The Private Joys of Nnenna Maloney is a funny, fresh, and touching novel about a teenager growing up and wanting to know more about herself, whilst her mother learns how to share with her daughter the past she’s been trying to ignore. Nnenna Maloney is nearly seventeen and lives in Manchester, where people are always wondering about Nnenna and her white mother Joanie. Nnenna wants to connect with her Nigerian heritage, but Joanie doesn’t want to talk about the father Nnenna has never known, or deal with the fact that linguist Nnenna might want to study in Paris. And people around them are also probing their own identities, amidst the backdrop of Manchester and everyday life.
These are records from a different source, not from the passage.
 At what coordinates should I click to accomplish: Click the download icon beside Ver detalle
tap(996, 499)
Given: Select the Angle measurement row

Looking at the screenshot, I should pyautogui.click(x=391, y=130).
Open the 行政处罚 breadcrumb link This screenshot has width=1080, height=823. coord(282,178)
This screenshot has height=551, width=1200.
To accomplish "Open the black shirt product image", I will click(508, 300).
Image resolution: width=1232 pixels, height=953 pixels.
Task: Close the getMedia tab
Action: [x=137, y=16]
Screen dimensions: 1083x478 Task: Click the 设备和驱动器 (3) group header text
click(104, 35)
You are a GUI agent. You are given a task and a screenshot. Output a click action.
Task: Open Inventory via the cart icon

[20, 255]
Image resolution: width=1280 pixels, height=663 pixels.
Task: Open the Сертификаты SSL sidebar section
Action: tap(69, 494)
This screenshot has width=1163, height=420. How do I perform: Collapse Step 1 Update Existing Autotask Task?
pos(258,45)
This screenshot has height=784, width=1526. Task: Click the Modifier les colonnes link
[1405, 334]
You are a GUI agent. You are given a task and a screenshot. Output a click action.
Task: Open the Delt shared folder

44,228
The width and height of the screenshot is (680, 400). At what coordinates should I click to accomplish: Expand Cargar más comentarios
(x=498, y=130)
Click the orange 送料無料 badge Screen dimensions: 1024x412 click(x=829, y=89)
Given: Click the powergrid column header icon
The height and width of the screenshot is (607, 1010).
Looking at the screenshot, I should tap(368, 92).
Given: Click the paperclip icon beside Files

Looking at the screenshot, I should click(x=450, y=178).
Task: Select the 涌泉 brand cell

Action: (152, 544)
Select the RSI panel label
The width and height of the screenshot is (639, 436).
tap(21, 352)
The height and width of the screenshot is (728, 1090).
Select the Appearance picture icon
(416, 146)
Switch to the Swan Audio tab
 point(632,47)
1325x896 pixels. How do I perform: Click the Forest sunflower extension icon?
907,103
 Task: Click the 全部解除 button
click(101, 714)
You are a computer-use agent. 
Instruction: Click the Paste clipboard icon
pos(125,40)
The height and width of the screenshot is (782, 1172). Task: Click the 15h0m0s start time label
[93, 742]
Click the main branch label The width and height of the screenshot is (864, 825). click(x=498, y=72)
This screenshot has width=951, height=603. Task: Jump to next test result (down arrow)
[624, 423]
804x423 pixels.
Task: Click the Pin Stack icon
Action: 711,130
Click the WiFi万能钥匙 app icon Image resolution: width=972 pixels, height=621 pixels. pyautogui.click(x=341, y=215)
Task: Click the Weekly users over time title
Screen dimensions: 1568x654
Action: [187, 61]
This is a novel brimming with sparkle, but also delving deep into questions of race, family, identity, sexuality, and class in a witty and tender way. Nnenna is a great teenage protagonist, torn between her love for her mother and her desire to go against what her mother wants to become her own person, and her and Joanie’s relationship is carefully crafted to capture their closeness but also the ways in which Joanie can’t quite understand what Nnenna faces due to race and also how her anxiety relates to this. The supporting characters are memorable, from the mental health and dating struggles of a gay black man to the hints of a burgeoning relationship on the edges of Nnenna’s friendship group, and the characters are tied together nicely as the plot moves forward.
Heartwarming and hard-hitting, this is a novel you can really get invested in, that looks at how people’s identity changes at formative times in their life. It is refreshing to have a novel set in Manchester that looks at how real people live and captures the ups and downs of growing up.